To achieve its goal of de-risking cloud transformation, Wipro developed four solutions on the Microsoft Cloud:
Accompanying the new offerings was the announcement that enterprises can explore the solutions in an “immersive 3D environment.” Wipro explained this would allow clients to look at the solutions virtually rather than traveling to Wipro’s offices, although we’re not sure what that will look like in action.
HFS thinks that, at this point, industry clouds are mostly marketing; we’ve already written about the need to navigate cloud capabilities by value, not brand. Every enterprise should ask what is industry specific about any so-called industry cloud. As HFS has written, the answer for Microsoft and its financial services cloud is Microsoft software solutions designed for BFS plus an industry-specific data model. Microsoft and the other hyperscalers need service provider partners like Wipro to bring their deep industry expertise and additional BFS solutions to run in the hyperscalers’ financial services clouds.

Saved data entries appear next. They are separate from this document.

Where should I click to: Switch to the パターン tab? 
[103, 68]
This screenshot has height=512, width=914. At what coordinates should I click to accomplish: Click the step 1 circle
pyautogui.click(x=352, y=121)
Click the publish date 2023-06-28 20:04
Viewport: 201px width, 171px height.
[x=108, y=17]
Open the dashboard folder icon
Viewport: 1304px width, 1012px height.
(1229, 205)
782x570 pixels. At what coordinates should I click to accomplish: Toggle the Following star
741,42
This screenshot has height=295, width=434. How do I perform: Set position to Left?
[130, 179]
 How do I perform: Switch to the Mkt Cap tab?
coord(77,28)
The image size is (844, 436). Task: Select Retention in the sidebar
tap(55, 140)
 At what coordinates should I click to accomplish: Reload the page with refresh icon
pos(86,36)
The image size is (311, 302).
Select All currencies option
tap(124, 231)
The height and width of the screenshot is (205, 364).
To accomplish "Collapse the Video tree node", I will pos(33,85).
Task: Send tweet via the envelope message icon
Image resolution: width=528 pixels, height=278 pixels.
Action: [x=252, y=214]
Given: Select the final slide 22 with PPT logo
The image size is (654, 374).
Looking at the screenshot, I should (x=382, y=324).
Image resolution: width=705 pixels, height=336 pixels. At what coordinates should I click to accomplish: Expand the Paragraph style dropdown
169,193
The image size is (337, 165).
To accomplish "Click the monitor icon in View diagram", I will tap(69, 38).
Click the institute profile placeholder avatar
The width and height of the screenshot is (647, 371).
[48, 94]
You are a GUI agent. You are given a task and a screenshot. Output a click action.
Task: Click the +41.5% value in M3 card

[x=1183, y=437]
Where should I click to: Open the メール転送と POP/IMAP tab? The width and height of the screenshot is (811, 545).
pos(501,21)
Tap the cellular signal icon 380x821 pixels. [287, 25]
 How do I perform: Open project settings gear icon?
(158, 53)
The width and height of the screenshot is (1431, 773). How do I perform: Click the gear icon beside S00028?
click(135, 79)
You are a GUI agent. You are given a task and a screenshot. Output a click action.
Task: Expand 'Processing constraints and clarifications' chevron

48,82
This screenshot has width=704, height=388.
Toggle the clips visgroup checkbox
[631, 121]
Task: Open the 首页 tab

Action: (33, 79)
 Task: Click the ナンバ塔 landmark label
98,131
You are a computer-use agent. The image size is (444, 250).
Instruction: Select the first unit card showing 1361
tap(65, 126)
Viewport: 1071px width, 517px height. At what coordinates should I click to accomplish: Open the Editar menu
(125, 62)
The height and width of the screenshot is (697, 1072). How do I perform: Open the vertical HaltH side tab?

In the case of the offerings from Wipro, the provider has built both new and optimized existing offerings to run in the Microsoft Cloud, leveraging its deep experience in providing IT and business process services to banks. While the offerings align with many top areas of need for banks, HFS views them as a mixed bag of “now with cloud” and horizontal cloud solutions optimized for banking—useful but not differentiated.
The differentiation is likely more tied to Wipro’s expanded BFS consulting and strategy expertise from its 2021 acquisition of Capco. Now fully integrated, Wipro flexes its domain expertise to win joint clients with Capco and nurture a healthy deal pipeline. More importantly, it’s a wealth of expertise Wipro can lean on while delivering this latest set of solutions with Microsoft.
All industries are moving to the cloud: private, public, hybrid, and most certainly multi. The clouds are not significantly, or at least consistently, industry specific. True industry specificity is in the expertise and deep domain knowledge of the data and applications being moved to the cloud. Here, the combined Wipro and Capco BFS expertise is critical; the firm brings horizontal cloud expertise plus deep industry expertise. Beyond the “immersive 3D environment,” the secret sauce for driving real value is its domain expertise, which BFS firms should be looking for.